JAKARTA, KOMPAS — Direktorat Jenderal Perhubungan Darat Kementerian Perhubungan masih menunggu hasil evaluasi ulang kajian Bank Pembangunan Asia mengenai pembangunan dermaga di lintasan penghubung Pulau Jawa dan Sumatera.
”Sebenarnya kajian itu sudah lama ada, tetapi tidak ditindaklanjuti. Sekarang, dengan adanya kenaikan trafik akibat pembangunan jalan tol Sumatera, kebutuhan akan dermaga itu menjadi sangat penting,” kata Direktur Jenderal Perhubungan Darat Budi Setiyadi kepada Kompas, di Jakarta, Kamis (10/5/2018).
Budi menjelaskan, keberadaan enam dermaga di lintasan Merak-Bakauheni sekarang sudah tidak mampu menampung pertumbuhan trafik yang ada. Akibatnya, banyak kapal yang harus antre untuk sandar sehingga mengurangi produktivitas kapal. Dari 68 kapal yang ada di lintasan, hanya 34 kapal yang bisa beroperasi setiap harinya.
”Bank Pembangunan Asia (ADB) sedang me-review ulang kajian yang ada.
Jika memang bisa dilanjutkan sesuai dengan kondisi saat ini, pembangunan akan dilakukan. Waktu itu rencananya akan dilakukan pembangunan dua dermaga di Marga Giri di Banten dengan di Ketapang, Lampung,” kata Budi.
Pembangunan dermaga itu, katanya, membutuhkan waktu dan anggaran yang tidak sedikit. ”Bisa mencapai Rp 1 triliun. Kemungkinan pola yang akan dipakai adalah kerja sama pemerintah-badan usaha dengan didanai dari ADB,” kata Budi.
Bank Pembangunan Asia (Asian Development Bank/ADB) sedang mereview kajian yang ada.
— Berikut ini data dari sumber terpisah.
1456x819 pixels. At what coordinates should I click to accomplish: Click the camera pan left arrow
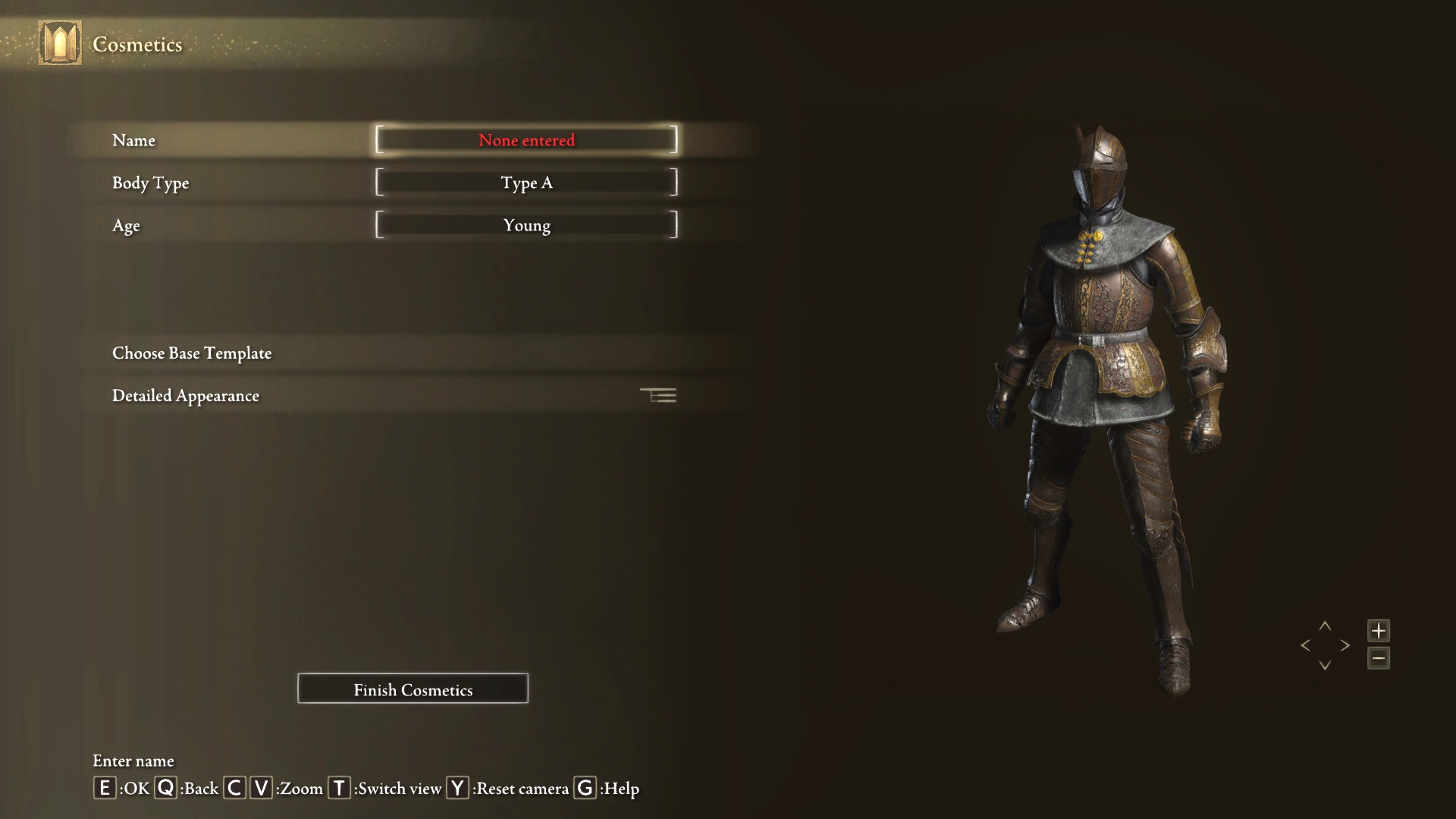pos(1306,645)
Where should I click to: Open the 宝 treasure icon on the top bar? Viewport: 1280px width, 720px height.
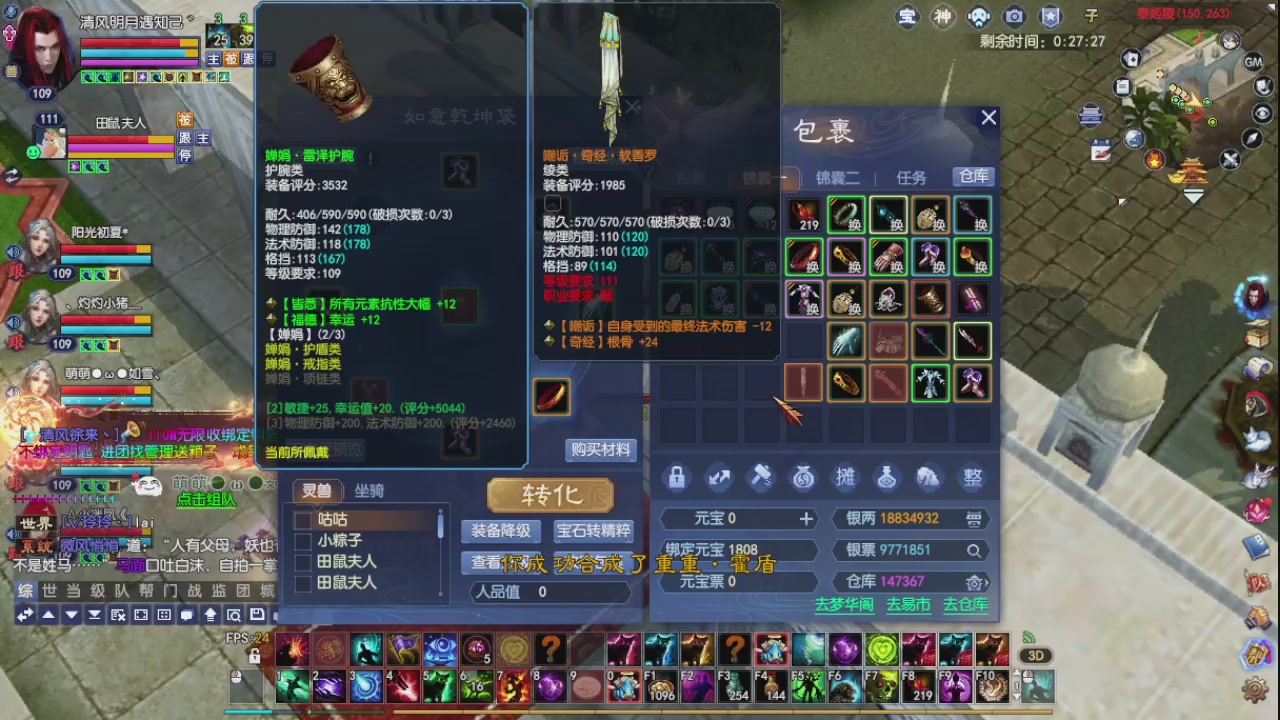point(907,17)
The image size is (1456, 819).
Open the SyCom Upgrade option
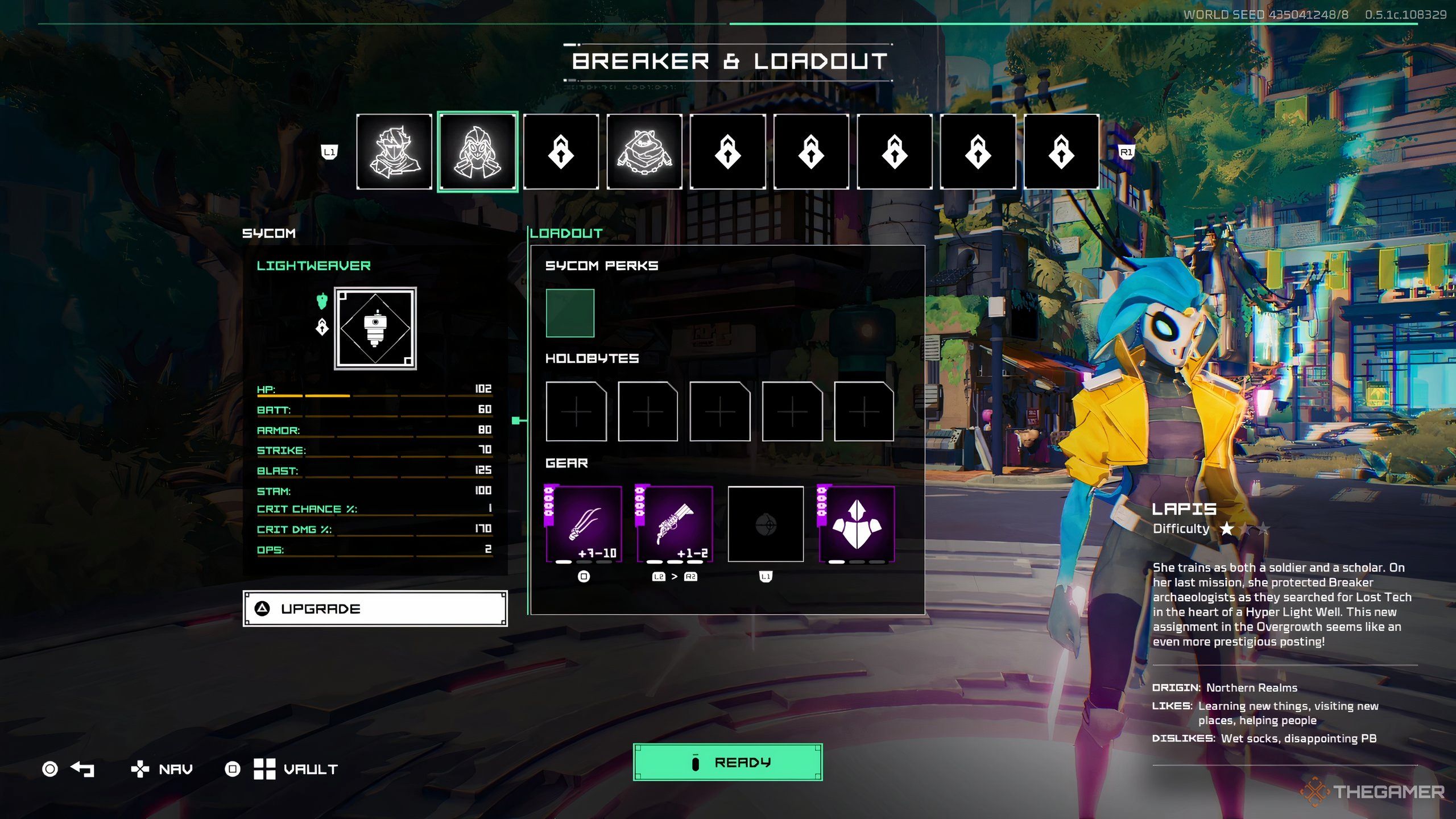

Untuk meningkatkan produktivitas kapal, pemerintah menetapkan hanya kapal-kapal besar berukuran di atas 5.000 gros ton (GT) yang boleh beroperasi di lintasan tersebut. Sementara kapal-kapal yang berukuran di bawah 5.000 GT harus pindah lintasan. Aturan tersebut mulai berlaku Desember 2018.
Ketua Umum DPP Gabungan Pengusaha Angkutan Sungai Danau dan Penyeberangan (Gapasdap) Khoiri Sutomo mengatakan, Gapasdap tidak setuju dengan rencana penggantian kapal di bawah 5.000 GT menjadi minimal 5.000 GT (Peraturan Menteri Perhubungan Nomor 88 Tahun 2014).
Dengan penggantian tersebut, pengusaha tidak bisa melakukan efisiensi operasional, seperti menggunakan kapal kecil saat kondisi low season dan mengoperasikan kapal besar saat kondisi peak season. ”Aturan ini akan menambah beban biaya yang harus ditanggung oleh pengusaha dalam melayani masyarakat,” kata Khoiri.
Dia mengatakan, ada 22 kapal yang akan terkena aturan Menteri Perhubungan ini. Seharusnya, menurut Khoiri, pemerintah segera mewujudkan pembangunan dermaga. Apabila menggunakan kapal di atas 5.000 GT, penambahan kapasitas yang terjadi hanya 8 persen. Kalau menambah dermaga, maka penambahan kapasitas yang terjadi mencapai 18 persen.
Mengharuskan pengusaha menggunakan kapal besar hanya akan merugikan pelaku usaha. Jika perusahaan pelayaran tidak mampu menutup biaya operasinya, akibat terlalu banyaknya kapal, yang dikurangi pertama kali adalah aspek kenyamanan. Jika masih tidak mampu, yang akan dikurangi berikutnya adalah aspek keselamatan.
”Jika aspek keselamatan pelayaran terganggu, pemerintah harus bertanggung jawab terhadap permasalahan tersebut,” kata Khoiri.